Take a deep breath – a really deep breath with an exhale that makes you say, “Aah!” Deep breaths and fresh air can do a body good. However, the reality is fresh air is not available for all kids.
Nationwide, between 2011 and 2012, the CDC reported that two out of five kids ages three to eleven were regularly exposed to secondhand smoke. In a 2015 survey of Richmond City youth, roughly 26 percent of middle school and high school students reported living in homes where smoking is sometimes or always allowed.
Thirty years ago, Surgeon General C. Everett Koop brought to the public’s attention that there is no safe amount of secondhand smoke. Secondhand smoke – the smoke that comes from the lit end of cigarettes and cigars, as well as the smoke exhaled by smokers – kills 40,000 people a year, including 400 babies. There are 7,000 chemicals in tobacco smoke, including hundreds that are toxic and about seventy that can cause cancer. Secondhand smoke can also cause ear infections, more frequent and severe asthma attacks, respiratory symptoms, and contribute to a greater risk for sudden infant death syndrome (SIDS).
With the enactment in 2016 of the Virginia law that prohibits smoking in a motor vehicle while a minor under the age of eight is present, anyone who smokes in a car should be reminded that this air pollution can be ten times higher than the worst outdoor air pollution. And don’t think rolling down windows gets rid of secondhand smoke. It doesn’t.
For healthy living, Virginians are encouraged to keep their cars and homes smoke-free at all times, whether or not a child is present. If you have family or friends who use tobacco, respectfully remind them to not smoke in your home, in your car, or around your children.
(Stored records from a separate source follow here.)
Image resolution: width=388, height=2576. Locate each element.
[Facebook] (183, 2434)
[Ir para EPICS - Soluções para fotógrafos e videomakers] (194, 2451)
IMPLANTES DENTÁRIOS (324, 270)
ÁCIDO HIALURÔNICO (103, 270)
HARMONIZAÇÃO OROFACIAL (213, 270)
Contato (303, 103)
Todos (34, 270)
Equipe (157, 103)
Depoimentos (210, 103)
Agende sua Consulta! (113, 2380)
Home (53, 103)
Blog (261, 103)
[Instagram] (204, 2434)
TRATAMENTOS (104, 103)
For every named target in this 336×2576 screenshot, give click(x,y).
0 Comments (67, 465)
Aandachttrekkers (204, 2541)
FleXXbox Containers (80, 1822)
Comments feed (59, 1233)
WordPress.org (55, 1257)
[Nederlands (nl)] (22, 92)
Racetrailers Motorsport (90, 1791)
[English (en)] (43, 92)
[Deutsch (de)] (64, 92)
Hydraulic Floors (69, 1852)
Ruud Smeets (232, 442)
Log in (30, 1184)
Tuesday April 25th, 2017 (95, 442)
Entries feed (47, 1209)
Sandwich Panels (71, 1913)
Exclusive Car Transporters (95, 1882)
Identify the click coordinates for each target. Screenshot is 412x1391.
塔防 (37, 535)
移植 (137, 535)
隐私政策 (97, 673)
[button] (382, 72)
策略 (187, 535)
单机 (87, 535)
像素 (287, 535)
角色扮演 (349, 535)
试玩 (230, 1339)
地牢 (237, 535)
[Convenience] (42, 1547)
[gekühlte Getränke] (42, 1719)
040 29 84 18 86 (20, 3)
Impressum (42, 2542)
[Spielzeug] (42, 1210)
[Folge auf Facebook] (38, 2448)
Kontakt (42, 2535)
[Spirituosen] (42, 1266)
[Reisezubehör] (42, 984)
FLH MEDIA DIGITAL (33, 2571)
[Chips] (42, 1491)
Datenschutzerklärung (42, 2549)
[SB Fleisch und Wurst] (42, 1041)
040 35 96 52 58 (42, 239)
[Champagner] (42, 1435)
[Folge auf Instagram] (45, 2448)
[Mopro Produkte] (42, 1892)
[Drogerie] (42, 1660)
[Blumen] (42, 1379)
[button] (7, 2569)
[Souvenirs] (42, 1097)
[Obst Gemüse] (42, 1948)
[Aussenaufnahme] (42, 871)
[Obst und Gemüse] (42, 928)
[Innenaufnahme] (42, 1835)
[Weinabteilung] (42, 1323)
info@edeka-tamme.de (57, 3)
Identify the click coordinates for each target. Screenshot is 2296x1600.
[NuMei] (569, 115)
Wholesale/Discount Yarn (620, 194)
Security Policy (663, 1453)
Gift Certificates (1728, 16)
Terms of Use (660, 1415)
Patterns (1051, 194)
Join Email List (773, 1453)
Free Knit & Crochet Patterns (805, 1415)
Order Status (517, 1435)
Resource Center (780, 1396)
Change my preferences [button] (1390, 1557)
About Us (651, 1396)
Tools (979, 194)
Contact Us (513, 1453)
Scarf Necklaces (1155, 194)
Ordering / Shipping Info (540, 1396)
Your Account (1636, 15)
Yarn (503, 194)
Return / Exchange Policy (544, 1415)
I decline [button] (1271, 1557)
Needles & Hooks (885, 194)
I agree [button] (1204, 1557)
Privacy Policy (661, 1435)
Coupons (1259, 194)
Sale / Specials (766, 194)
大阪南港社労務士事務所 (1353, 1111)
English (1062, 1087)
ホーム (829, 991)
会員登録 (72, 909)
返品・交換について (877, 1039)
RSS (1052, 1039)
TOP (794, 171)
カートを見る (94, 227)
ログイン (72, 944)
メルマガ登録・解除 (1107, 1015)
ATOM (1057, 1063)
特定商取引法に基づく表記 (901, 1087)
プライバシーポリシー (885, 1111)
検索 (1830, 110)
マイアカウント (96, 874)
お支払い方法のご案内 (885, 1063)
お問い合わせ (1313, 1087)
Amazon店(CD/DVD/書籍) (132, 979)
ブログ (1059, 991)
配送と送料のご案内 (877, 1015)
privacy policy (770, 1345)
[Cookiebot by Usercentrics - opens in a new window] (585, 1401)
When it comes to public spaces, you may notice more and more places promoting a tobacco-free lifestyle: at your children’s schools, a nearby park, or even your workplace. These are public health efforts to not only protect everyone from secondhand smoke, but to prevent youth from using tobacco. Considering that 22 percent of Virginia high school students reported using tobacco or nicotine products within the past thirty days (according to a 2015 Virginia Youth Survey), there is a good reason to have more locations declared tobacco-free in the future.
These tobacco-free zones can also serve as a reminder of something that may be on the healthy living list for a friend or family member: quitting tobacco for good. Research shows that seven out of ten people want to quit, and that over half of people who use tobacco have tried to quit in the last year.
If you’re one of those people, the right support can help you achieve your goal. The Virginia Department of Health’s Quitline is a free, confidential tobacco cessation help line that is open twenty-four hours a day and seven days a week for all Virginia residents aged thirteen and older. Call 1-800-QUIT-NOW to talk with a Quit Coach about setting up a quitting plan. Talk to your doctor about nicotine replacement therapies that can increase your chances of quitting for good.
Of course, quitting can also help you save money. In case you’ve lost track, in Virginia, a carton of cigarettes costs $45 on average. A pack-a-day smoker can think of it as $1,600 literally going up in smoke every year. Beyond the financial payoff, the health benefits of quitting smoking start right away when you become a non-smoker. Tobacco is a strong addiction, but you are stronger.